Irrespective of the grade, MFS shows with up to 61% a high tendency towards locoregional recurrences. Therefore, surgical resection with tumor-free margins, is the standard of care and remains the only chance for cure [15]. Although lymph node metastases are rarely seen at the initial presentation of patients with MFS [16], recent studies demonstrated a frequency up to 31% for lymph node metastases among patients with recurrent distant metastasis [17]. Of note, the study by Sanfilippo et al. [18] reported that 20% of patients who progressed to metastatic disease had previously positive regional lymph nodes. In this respect, the oncologic approach should include prophylactic dissection of the locoregional lymph nodes in addition to resection of the affected thyroid lobe. In our opinion, a total thyroidectomy is not necessary because, in contrast to differentiated thyroid carcinoma, postoperative radioiodine therapy is not indicated.

However, the use of radiotherapy in MFS is still controversial. The existing case series, retrospective studies, and case reports regarding the use of radiotherapy in the treatment of MFS, mostly in an adjuvant setting, show conflicting results [1, 3, 15, 18, 19].

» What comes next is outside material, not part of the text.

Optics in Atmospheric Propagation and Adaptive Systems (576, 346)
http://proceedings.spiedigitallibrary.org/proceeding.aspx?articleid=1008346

The role of chemotherapy in the treatment of MFS remains unclear [3]. Until today, a randomized clinical trial evaluating the use of chemotherapy specifically in MFS is missing [3]. However, there are a few case series in which chemotherapy is used for the treatment of MFS [5, 18,19,20,21].

Conclusion

The thyroid gland is a very uncommon localization for MFS and only a few cases have been reported in the literature during the past decades. Whereas imaging techniques may be helpful, the gold standard for diagnosis remains histopathology. Radical and wide surgical resection is still the cornerstone in the treatment of MFS and a close clinical follow-up combined with a CT-scan or MRI is mandatory. In addition, adjuvant radiotherapy may play a role in preventing locoregional recurrence. However, the existing data regarding radio- and chemotherapy are from retrospective studies and case series of low evidence. Accordingly, this elucidates the urgent need of multicentric and randomized controlled clinical trials that specifically focus on this aggressive tumor entity.